Open AccessALFY localizes to early endosomes and cellular protrusions to facilitate directional cell migration
Author(s) -
Kristiane Søreng,
Serhiy Pankiv,
Camilla Bergsmark,
Ellen Margrethe Haugsten,
Anette K Dahl,
Laura Rodríguez de la Ballina,
Ai Yamamoto,
Alf Håkon Lystad,
Anne Simonsen
Publication year - 2022
Publication title -
journal of cell science
Language(s) - English
Resource type - Journals
SCImago Journal Rank - 2.384
H-Index - 278
eISSN - 1477-9137
pISSN - 0021-9533
DOI - 10.1242/jcs.259138
Subject(s) - biology , microbiology and biotechnology , endosome , cell migration , endocytic cycle , signal transducing adaptor protein , motility , integrin , autophagy , extracellular matrix , cell , endocytosis , intracellular , signal transduction , biochemistry , apoptosis
Cell migration is a complex process underlying physiological and pathological processes such as brain development and cancer metastasis.

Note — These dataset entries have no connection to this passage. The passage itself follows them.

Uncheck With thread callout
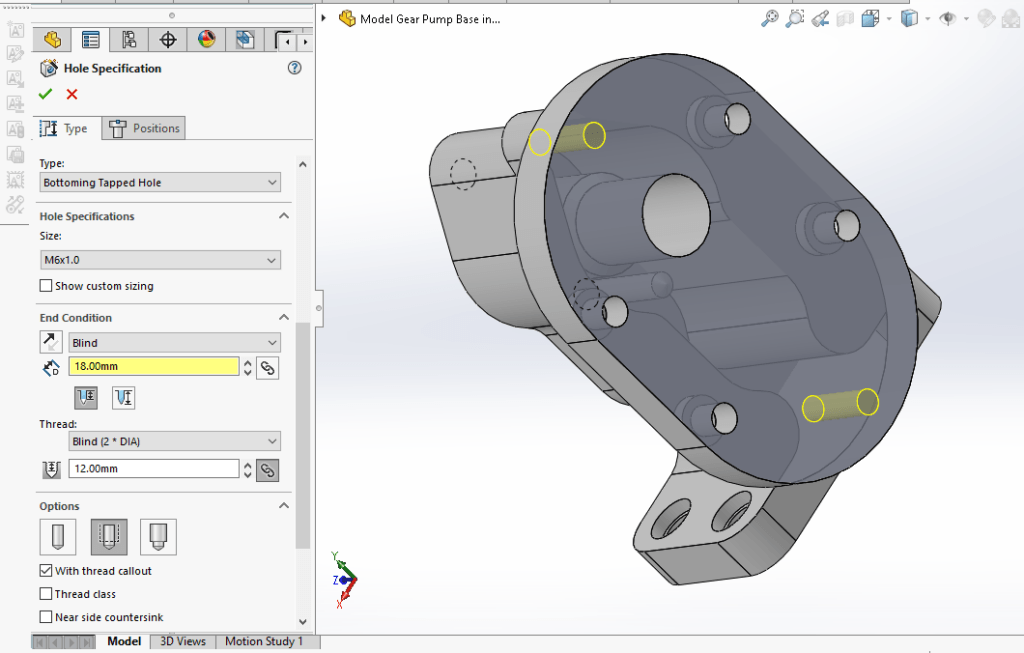 click(x=46, y=571)
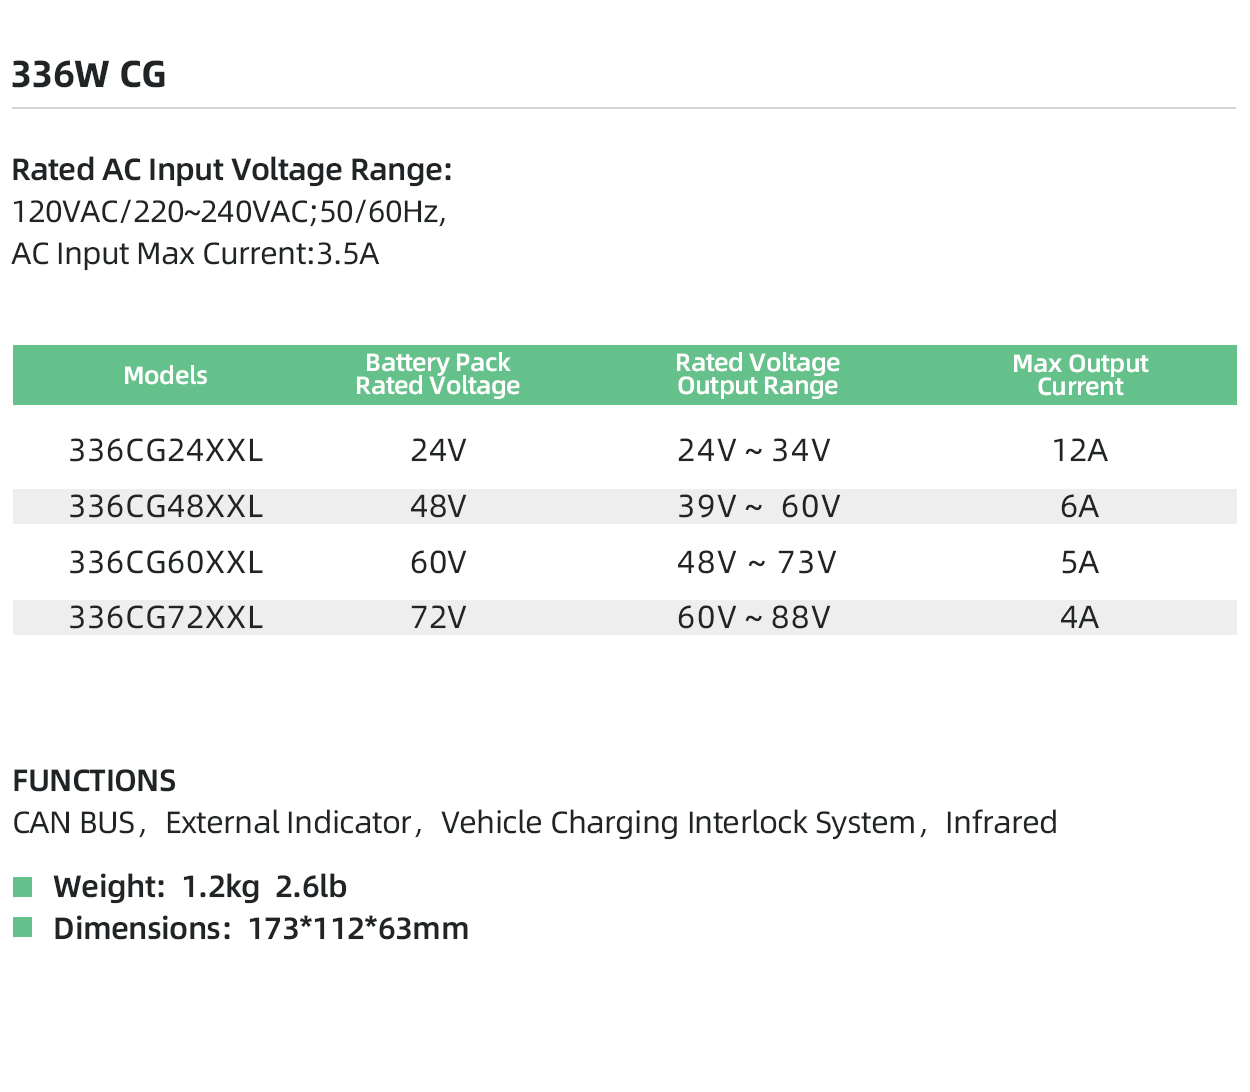The image size is (1250, 1092).
Task: Click the 39V ~ 60V output range cell
Action: (758, 507)
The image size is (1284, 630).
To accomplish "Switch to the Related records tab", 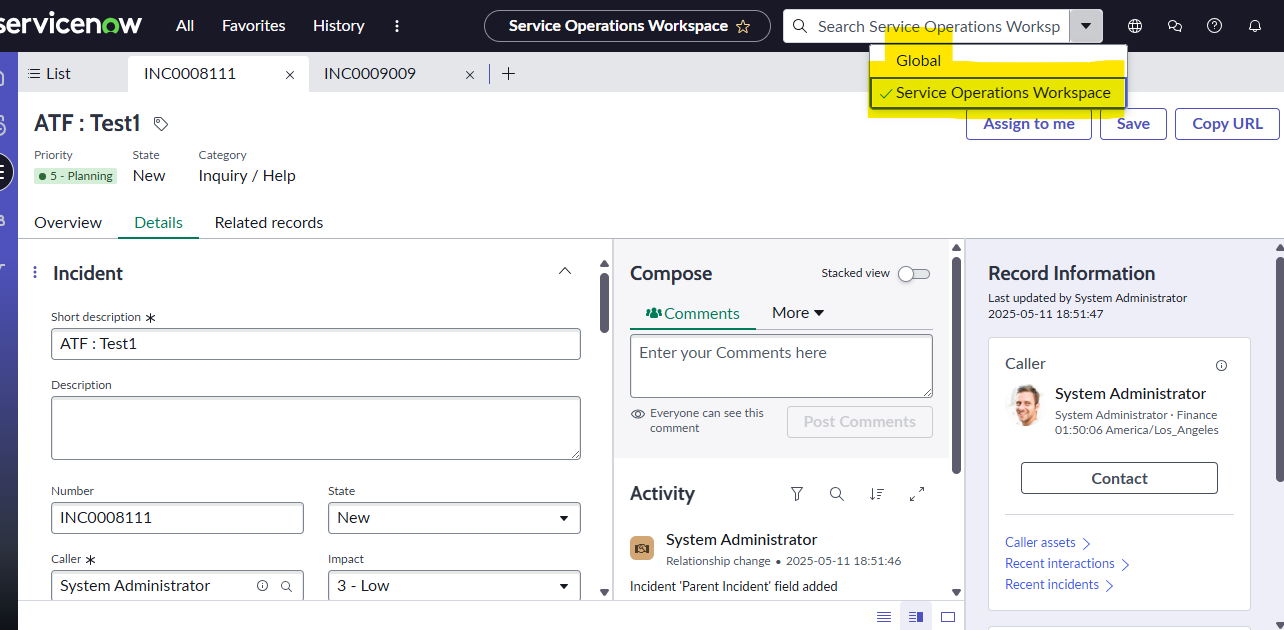I will [x=268, y=222].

The autophagy-linked FYVE protein (ALFY; also known as WDFY3), an autophagy adaptor protein known to promote clearance of protein aggregates, has been implicated in brain development and neural migration during cerebral cortical neurogenesis in mice. However, a specific role of ALFY in cell motility and extracellular matrix adhesion during migration has not been investigated. Here, we reveal a novel role for ALFY in the endocytic pathway and in cell migration. We show that ALFY localizes to RAB5- and EEA1-positive early endosomes in a PtdIns(3)P-dependent manner and is highly enriched in cellular protrusions at the leading and lagging edge of migrating cells. We find that cells lacking ALFY have reduced attachment and altered protein levels and glycosylation of integrins, resulting in the inability to form a proper leading edge and loss of directional cell motility.